Greece buys almost half its oil from Iran on soft credit terms and wanted the embargo to be put off for "at least" one year.

France - which is leading the push for sanctions together with Germany and the UK - wants a time lag of just a few months. The Danish EU presidency and the European External Action Service have proposed 1 July as a compromise.

"A number of Gulf countries have already said they are ready to provide more supply on international markets. But it's a question of having time to make specific new contracts so that there is no disturbance of supply ... Libyan oil supply is also increasing," an EU diplomat familiar with Greek thinking said.

"At the end of the day it will be Greek companies which have to sign new contracts with Saudi Arabia, as they did with Iran," another EU diplomat noted.

The central bank is also to go on the blacklist along with one more Iranian bank.

"We are trying to find ways for the EU to be able to go on with other parts of trade which involve the central bank, which handles currency transactions," a third EU diplomat noted. He added that trade in gold, diamonds and other precious minerals could be stopped in a new proposal that surfaced on Wednesday.

A source familiar with the draft statement to be published by EU ministers said it will focus on Iran's alleged nuclear weapons programme and leave out the usual complaints on human rights and democracy.

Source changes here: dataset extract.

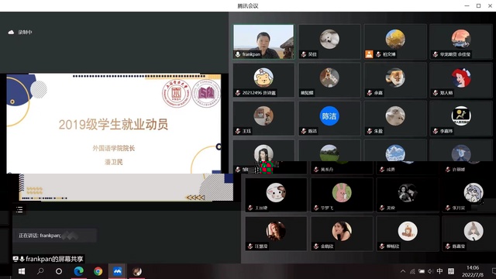Open Google Chrome from the taskbar
This screenshot has height=279, width=496.
click(x=98, y=271)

"It voices concerns about the nuclear programme and it calls on Iran to return to talks with the P5+1. It maintains our offer to hold talks under the twin-track approach, but with no pre-conditions," the source explained, referring to the international group - China, France, Germany, Russia, the UK and the US - trying to get Iran to fall in line with UN demands.

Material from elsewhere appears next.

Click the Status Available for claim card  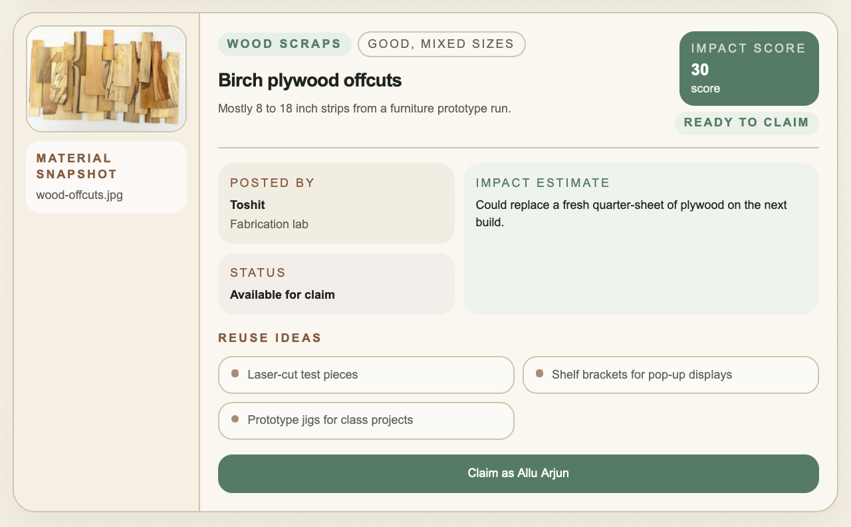pos(336,283)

Meanwhile, neighbouring powers - Israel and Turkey - are already positioning themselves for the oil embargo.

Israeli foreign ministry spokesman Ygal Palmor told EUobserver on Wednesday: "What we would like to see are ... crippling sanctions on Iran such as will convince its government to stop a race toward a nuclear bomb." He added that Iran's threat to impose a military blockade on Saudi exports through the Strait of Hormuz are "a sign of Iranian weakness in the face of international pressure."

For his part, Turkish foreign ministry spokesman Selchuk Unal noted that his country - which imports Iranian oil for re-export as petrol - is only bound to follow UN-level, not EU-level sanctions.

Turkish foreign minister Ahmet Davutoglu was to join EU ministers in Brussels on Monday. But he might now stay in Ankara if the French upper house votes on a bill criminalising Armenian genocide denial the same day.

Turkey also has doubts EU countries will fully implement the new measures, after a Russian boat allegedly carrying several tonnes of ammunition last week refueled in Cyprus and landed in Syria in violation of an EU arms ban.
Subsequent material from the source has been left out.